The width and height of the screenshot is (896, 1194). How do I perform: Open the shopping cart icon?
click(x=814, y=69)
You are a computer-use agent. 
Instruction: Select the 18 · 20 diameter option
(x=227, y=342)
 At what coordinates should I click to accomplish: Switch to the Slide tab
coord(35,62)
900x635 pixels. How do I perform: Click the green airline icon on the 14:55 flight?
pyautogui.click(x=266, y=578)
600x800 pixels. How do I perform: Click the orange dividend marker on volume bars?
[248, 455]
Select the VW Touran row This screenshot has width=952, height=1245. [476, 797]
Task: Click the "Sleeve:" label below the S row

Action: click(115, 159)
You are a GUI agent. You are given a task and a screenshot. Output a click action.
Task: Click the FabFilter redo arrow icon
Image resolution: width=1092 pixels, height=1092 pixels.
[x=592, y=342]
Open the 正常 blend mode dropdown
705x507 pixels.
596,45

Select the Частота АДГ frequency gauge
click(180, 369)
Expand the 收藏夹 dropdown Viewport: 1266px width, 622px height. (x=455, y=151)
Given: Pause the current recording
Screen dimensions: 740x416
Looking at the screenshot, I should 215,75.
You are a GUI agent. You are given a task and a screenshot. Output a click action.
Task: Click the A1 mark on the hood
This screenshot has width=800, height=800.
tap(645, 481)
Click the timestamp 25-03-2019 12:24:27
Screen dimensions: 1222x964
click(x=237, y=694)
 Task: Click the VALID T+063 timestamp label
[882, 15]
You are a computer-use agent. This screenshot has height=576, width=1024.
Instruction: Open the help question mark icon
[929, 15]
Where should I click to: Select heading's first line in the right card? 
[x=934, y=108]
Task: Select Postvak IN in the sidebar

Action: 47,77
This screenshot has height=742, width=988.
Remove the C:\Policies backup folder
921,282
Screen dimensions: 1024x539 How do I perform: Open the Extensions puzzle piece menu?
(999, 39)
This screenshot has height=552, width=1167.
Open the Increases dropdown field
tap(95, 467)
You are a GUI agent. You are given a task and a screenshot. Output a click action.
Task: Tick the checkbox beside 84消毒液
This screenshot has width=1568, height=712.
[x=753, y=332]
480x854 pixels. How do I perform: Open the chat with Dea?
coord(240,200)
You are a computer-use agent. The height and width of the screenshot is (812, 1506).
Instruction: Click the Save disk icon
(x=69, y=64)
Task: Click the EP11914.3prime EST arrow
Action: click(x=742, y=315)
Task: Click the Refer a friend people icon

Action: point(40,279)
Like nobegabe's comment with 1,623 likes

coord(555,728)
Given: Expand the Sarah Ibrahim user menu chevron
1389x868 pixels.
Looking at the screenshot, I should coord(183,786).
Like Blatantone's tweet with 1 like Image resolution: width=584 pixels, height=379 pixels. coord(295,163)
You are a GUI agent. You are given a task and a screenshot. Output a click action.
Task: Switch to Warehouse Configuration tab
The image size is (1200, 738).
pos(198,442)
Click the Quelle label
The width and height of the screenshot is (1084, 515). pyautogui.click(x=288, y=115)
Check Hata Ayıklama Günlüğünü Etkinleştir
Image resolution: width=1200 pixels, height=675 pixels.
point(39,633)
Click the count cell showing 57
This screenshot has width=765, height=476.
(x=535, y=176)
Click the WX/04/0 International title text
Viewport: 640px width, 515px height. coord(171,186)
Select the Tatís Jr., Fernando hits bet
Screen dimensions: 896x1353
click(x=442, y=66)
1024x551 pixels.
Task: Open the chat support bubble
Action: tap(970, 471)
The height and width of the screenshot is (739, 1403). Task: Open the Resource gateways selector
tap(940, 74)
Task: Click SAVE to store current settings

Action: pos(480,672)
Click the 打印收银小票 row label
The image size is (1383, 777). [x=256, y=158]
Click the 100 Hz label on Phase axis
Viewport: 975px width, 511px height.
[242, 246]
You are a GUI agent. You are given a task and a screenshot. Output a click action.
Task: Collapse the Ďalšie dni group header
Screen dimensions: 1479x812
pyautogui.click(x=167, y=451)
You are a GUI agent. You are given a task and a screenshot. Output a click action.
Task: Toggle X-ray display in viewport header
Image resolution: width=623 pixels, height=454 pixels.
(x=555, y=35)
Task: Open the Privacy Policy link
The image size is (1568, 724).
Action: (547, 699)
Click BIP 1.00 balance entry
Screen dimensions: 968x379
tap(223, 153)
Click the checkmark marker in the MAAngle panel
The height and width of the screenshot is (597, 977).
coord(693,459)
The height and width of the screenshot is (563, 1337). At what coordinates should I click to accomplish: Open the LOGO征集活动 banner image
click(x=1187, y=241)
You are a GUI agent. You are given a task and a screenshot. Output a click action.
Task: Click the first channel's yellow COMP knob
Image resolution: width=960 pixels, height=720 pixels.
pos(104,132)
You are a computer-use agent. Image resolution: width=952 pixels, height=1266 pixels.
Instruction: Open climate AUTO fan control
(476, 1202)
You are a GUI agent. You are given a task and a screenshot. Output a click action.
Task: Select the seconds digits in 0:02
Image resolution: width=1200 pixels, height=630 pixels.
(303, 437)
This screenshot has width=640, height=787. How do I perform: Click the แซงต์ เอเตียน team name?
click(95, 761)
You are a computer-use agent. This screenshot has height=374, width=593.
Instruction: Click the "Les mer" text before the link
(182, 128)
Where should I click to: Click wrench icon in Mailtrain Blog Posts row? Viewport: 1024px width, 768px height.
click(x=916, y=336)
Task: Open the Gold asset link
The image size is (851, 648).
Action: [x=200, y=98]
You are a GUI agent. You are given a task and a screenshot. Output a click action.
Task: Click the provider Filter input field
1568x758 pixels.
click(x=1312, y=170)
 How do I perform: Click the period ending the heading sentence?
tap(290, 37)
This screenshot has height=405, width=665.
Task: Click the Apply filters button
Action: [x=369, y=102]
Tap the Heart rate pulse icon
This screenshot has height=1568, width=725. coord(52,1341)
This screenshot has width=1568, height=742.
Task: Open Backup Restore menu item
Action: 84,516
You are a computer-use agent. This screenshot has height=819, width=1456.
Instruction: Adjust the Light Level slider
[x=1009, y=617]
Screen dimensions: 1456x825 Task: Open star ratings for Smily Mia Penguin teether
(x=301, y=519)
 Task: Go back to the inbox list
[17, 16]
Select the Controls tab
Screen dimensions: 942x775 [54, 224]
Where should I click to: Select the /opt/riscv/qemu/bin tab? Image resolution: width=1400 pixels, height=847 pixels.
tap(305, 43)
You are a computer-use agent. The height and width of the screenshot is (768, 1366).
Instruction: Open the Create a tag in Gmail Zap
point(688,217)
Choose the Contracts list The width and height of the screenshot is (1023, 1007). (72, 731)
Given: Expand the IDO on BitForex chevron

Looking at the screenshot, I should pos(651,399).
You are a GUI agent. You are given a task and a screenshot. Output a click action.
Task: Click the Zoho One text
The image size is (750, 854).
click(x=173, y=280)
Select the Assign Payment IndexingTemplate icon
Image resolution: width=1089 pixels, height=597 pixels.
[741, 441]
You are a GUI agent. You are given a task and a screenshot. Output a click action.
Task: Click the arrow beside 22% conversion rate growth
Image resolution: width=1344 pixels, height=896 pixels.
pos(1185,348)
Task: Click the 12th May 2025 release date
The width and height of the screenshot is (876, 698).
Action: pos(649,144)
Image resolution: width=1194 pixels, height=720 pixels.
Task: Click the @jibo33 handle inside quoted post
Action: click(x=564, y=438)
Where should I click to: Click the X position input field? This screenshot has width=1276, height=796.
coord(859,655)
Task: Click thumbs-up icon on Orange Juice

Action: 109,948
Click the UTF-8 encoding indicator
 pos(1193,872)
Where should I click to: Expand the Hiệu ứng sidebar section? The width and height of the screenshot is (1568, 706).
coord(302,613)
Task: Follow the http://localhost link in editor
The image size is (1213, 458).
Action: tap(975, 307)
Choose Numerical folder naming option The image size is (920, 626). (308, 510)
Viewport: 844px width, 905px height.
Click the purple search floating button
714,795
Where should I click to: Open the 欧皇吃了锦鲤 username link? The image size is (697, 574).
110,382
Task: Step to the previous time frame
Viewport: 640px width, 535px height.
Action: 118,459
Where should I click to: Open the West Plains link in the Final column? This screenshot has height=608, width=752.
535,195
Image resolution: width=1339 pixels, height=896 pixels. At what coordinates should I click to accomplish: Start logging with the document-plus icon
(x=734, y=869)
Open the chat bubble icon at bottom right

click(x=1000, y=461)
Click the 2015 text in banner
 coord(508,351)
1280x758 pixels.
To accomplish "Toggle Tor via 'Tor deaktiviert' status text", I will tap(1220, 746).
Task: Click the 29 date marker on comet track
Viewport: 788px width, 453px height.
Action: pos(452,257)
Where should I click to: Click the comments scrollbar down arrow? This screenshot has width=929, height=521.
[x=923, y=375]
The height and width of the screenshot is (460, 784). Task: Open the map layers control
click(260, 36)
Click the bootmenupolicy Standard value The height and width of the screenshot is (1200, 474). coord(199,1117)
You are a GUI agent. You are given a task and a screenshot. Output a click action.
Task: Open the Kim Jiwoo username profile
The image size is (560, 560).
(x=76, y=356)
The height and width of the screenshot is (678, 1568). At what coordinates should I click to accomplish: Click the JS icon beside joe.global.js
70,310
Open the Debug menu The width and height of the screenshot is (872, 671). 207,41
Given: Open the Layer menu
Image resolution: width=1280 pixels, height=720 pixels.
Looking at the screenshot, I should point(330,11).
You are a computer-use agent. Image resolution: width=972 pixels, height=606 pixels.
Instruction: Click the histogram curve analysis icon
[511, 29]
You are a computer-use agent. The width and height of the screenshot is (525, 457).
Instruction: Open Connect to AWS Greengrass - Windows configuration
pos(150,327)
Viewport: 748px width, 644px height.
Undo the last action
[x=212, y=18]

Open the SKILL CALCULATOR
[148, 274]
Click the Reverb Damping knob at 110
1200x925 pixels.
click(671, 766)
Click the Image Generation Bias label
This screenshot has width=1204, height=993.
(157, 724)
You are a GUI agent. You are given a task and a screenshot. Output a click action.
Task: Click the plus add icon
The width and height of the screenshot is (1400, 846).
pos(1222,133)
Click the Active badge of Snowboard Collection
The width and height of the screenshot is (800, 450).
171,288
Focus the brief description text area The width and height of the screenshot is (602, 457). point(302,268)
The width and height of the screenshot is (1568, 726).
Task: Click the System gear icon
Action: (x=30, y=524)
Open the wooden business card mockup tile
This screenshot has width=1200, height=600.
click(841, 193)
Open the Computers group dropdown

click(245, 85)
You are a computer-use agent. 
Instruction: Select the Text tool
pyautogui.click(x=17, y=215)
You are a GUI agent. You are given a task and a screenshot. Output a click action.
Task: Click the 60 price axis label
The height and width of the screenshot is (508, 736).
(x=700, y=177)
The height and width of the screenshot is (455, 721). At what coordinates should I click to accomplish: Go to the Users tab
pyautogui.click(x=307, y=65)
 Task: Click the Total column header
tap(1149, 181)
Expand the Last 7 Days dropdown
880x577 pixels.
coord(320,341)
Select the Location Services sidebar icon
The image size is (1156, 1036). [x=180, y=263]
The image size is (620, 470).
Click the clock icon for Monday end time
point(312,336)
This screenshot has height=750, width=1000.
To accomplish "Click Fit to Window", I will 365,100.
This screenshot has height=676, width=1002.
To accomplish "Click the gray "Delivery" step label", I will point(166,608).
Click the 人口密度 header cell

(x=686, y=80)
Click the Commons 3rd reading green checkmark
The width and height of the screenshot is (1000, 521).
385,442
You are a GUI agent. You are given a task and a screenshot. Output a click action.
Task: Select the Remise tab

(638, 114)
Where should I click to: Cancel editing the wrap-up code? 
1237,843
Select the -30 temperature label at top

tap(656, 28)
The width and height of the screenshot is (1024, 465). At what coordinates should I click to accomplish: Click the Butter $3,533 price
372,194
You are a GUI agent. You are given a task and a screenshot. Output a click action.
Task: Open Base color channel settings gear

□ □ □ □

Task details: Your answer should be all lines from the data that contain "Choose".

Completed task:
Choose the Contracts list The width and height of the screenshot is (1023, 1007). (72, 731)
Choose Numerical folder naming option The image size is (920, 626). (308, 510)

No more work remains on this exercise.